··· Excerpt to read ···

Note down the performance of the trained network in terms of training and validation accuracy as a reference. Then, experiment as follow and compare performance with the reference scenario.

*   **Filter size**: experiment with square filters of different size and compare performance with reference scenario.
*   **Number of filters**: experiment increasing the number of filters in the first and second layer and find the maximum number of filters the network can tolerate before overfitting to the training samples.
* **Padding**: experiment withnarrow and wide convolutions: what changes in terms of featuremap size ?
*  **Pooling layers**: expeirment with different pooling layers (maxpooling and avgpooling): which one yield the best performance ?
What happens if the pooling layers are removed altogether in terms of comlexity-performance tradeoff ?
* **Pooling-less architectures**: Modify the network architecture to obtain a twofold reduction of each featuremap without resorting to pooling layers (hint: take insipiration from the ResNet architecture).
* **Confusion analysis**: Using the proper metric  from sklearn, check which character is most frequently confused with which: can you explain why ?





In [None]:
# We now want to plot the confusion matrix using sklearn.metrics
from sklearn.metrics import confusion_matrix
predictions = model.predict(test_images)
# Mind that confusion_matrix requires
matrix = confusion_matrix(test_labels.argmax(axis=1), predictions.argmax(axis=1))
print (matrix)

···

Set task A
Do these statements agree with the notebook excerpt on network experiments? (i) The pooling experiment compares maxpooling with avgpooling. (ii) The pooling-less architecture must shrink each featuremap fourfold. (iii) The confusion matrix is computed with a function imported from sklearn.metrics. For each, answer yes or no and quote the deciding words.

··· Source data ···

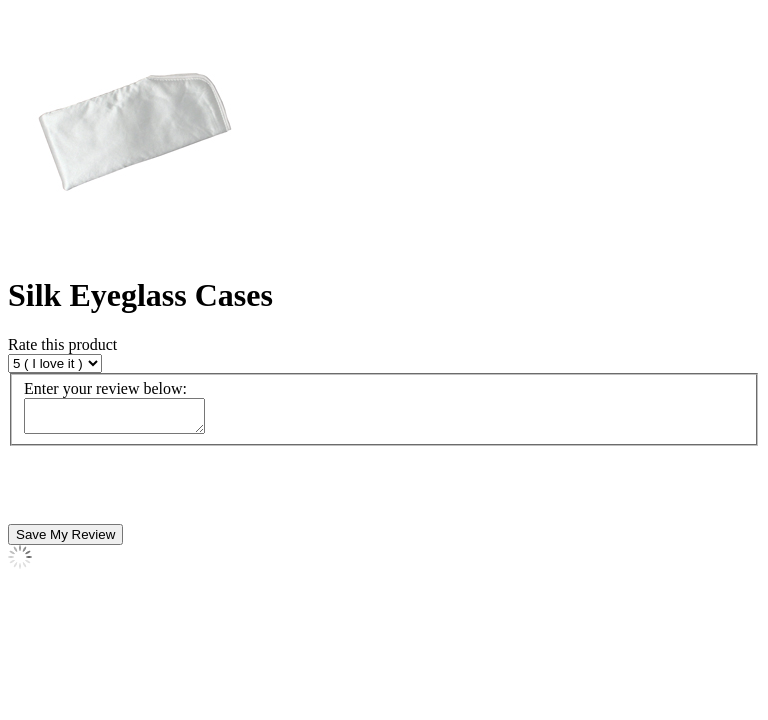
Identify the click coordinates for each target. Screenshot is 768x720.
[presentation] (160, 491)
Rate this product (62, 344)
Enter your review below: (105, 388)
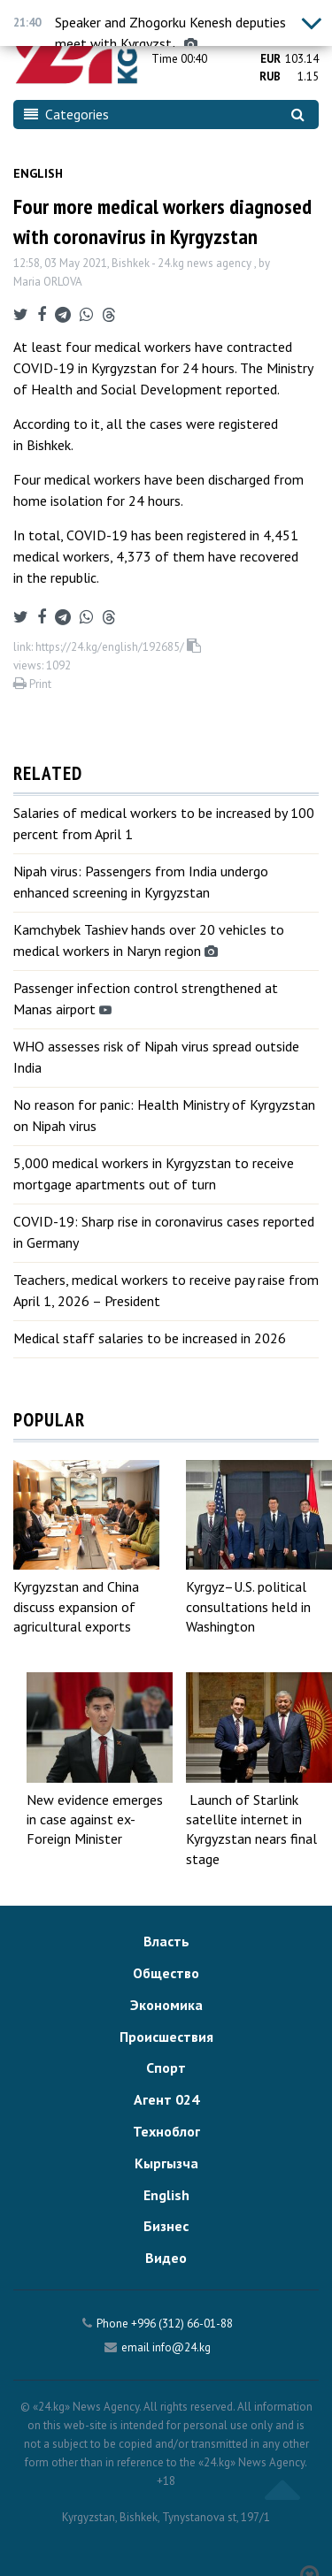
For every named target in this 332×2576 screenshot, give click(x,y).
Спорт (166, 2067)
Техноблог (166, 2131)
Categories (66, 114)
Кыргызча (166, 2163)
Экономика (166, 2005)
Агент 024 (166, 2099)
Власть (166, 1941)
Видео (166, 2257)
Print (32, 684)
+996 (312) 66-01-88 (182, 2323)
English (38, 173)
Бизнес (166, 2226)
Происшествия (166, 2036)
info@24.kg (181, 2347)
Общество (166, 1973)
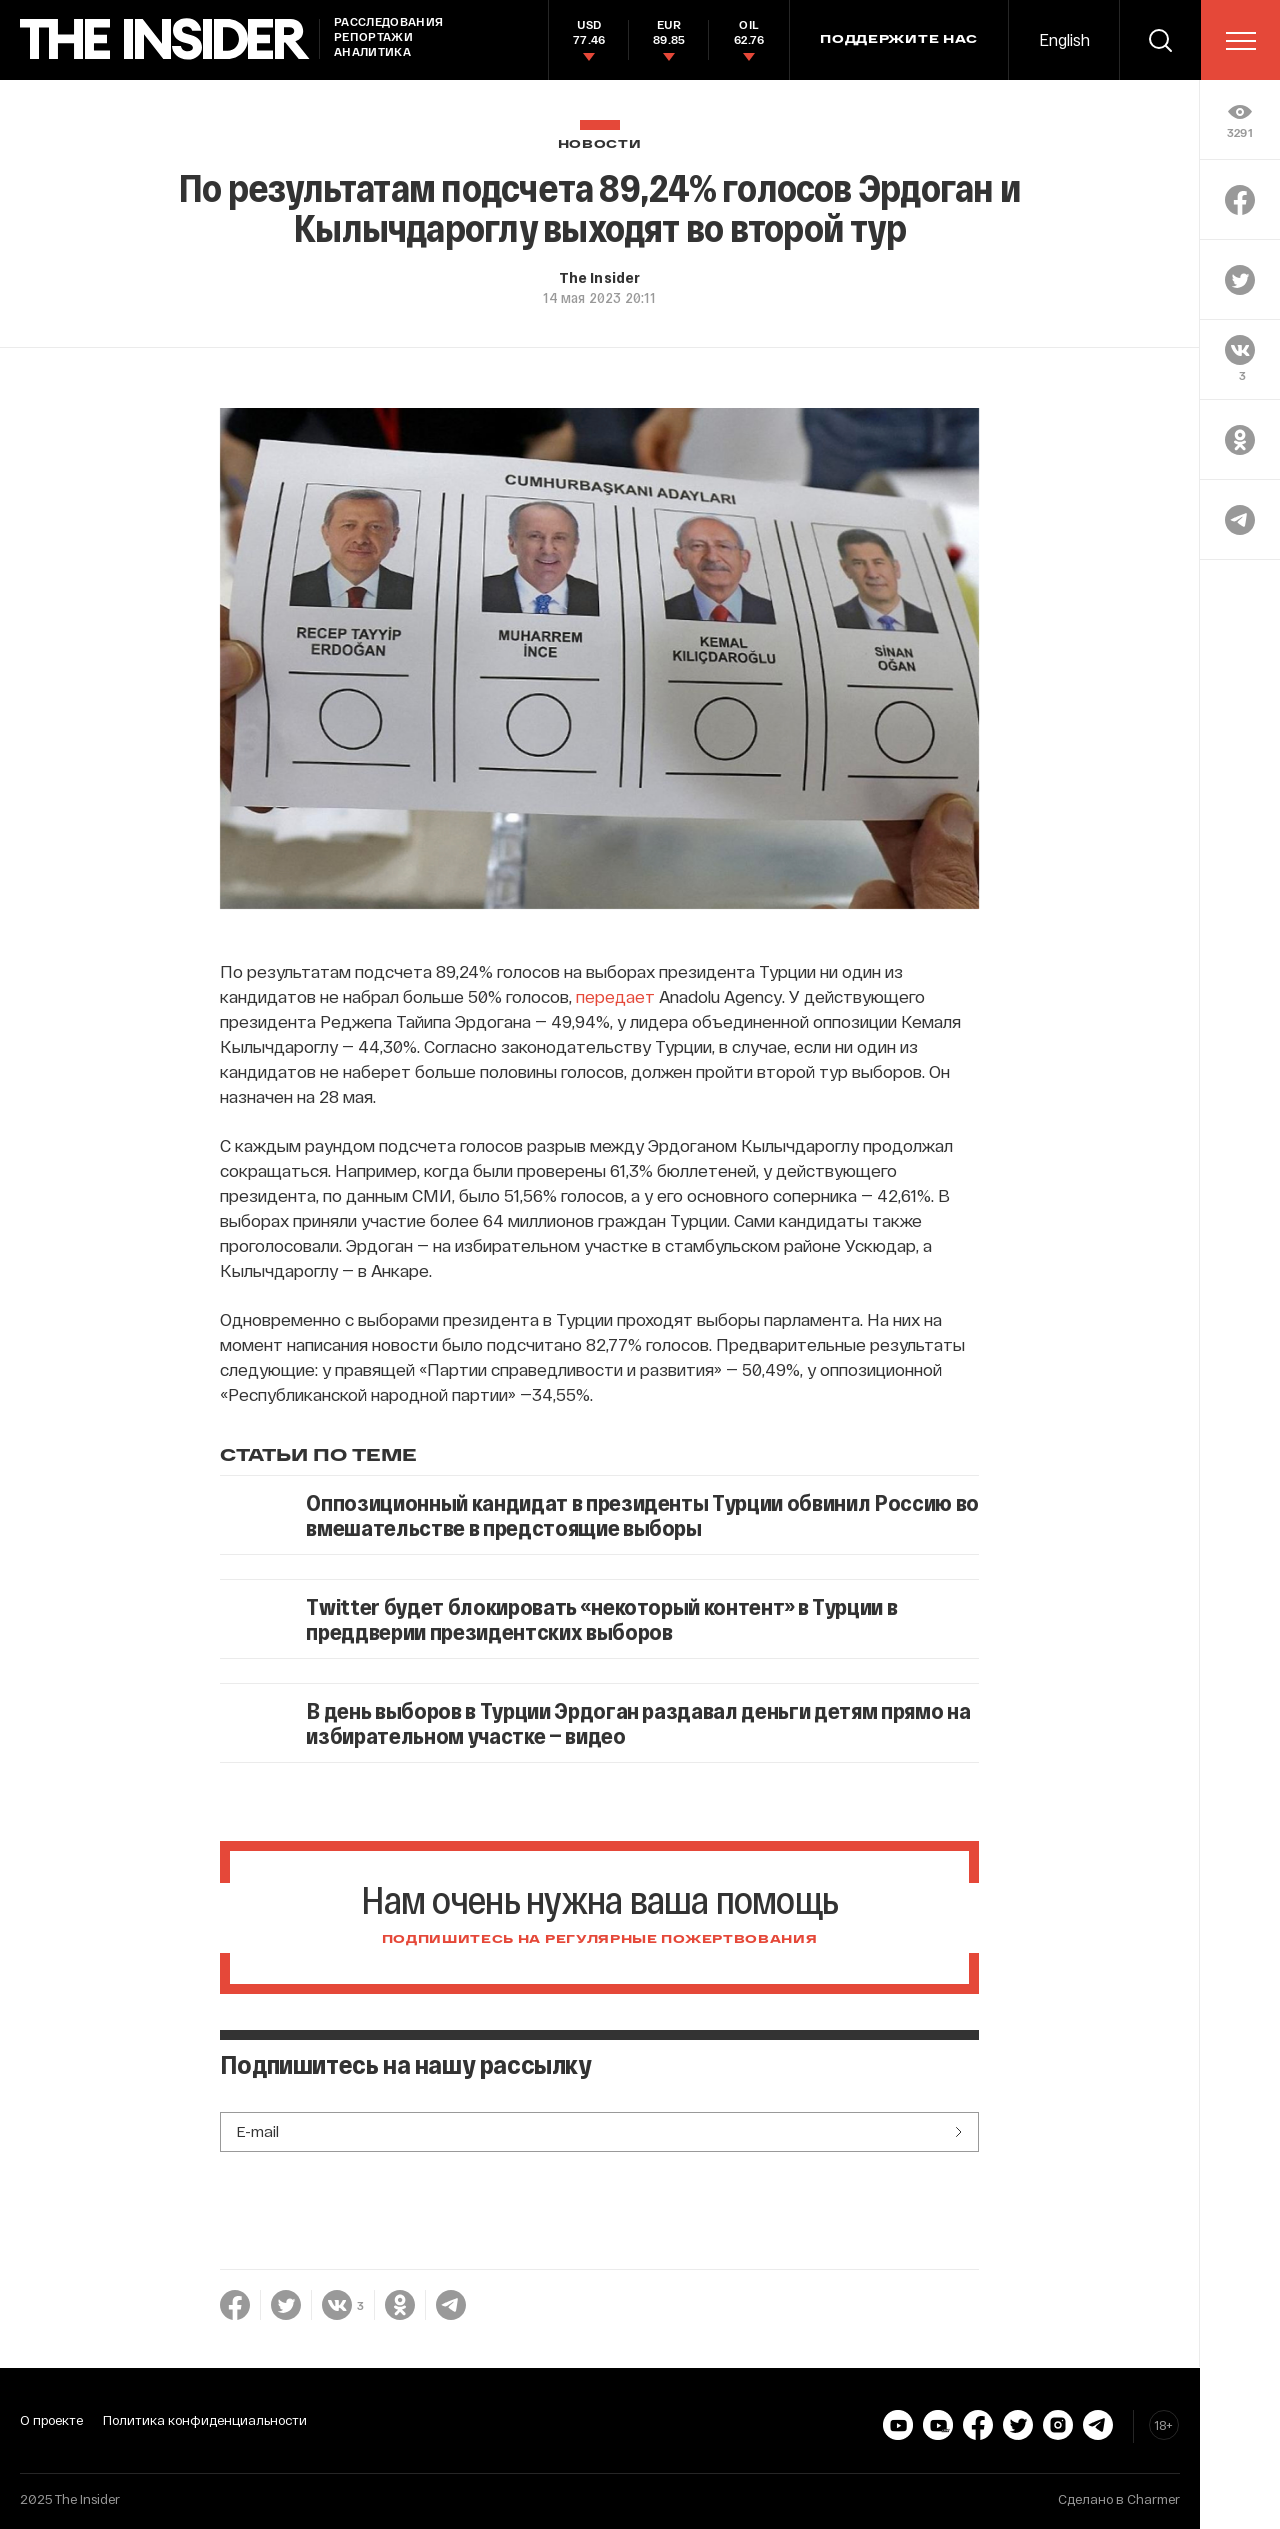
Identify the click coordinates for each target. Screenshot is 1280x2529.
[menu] (1241, 41)
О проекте (51, 2420)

···

Set task B
Duplicate the entries from the line containing "Техноблог (166, 2131)" through the last line of the entries, both included, and leave out the pictures.

Expected answer A
(i) Yes: "(maxpooling and avgpooling)"
(ii) No: "a twofold reduction of each featuremap"
(iii) Yes: "from sklearn.metrics import confusion_matrix"

Expected answer B
Техноблог (166, 2131)
Categories (66, 114)
Кыргызча (166, 2163)
Экономика (166, 2005)
Агент 024 (166, 2099)
Власть (166, 1941)
Видео (166, 2257)
Print (32, 684)
+996 (312) 66-01-88 (182, 2323)
English (38, 173)
Бизнес (166, 2226)
Происшествия (166, 2036)
info@24.kg (181, 2347)
Общество (166, 1973)
Identify the click coordinates for each target. Screenshot is 1280x2529.
[menu] (1241, 41)
О проекте (51, 2420)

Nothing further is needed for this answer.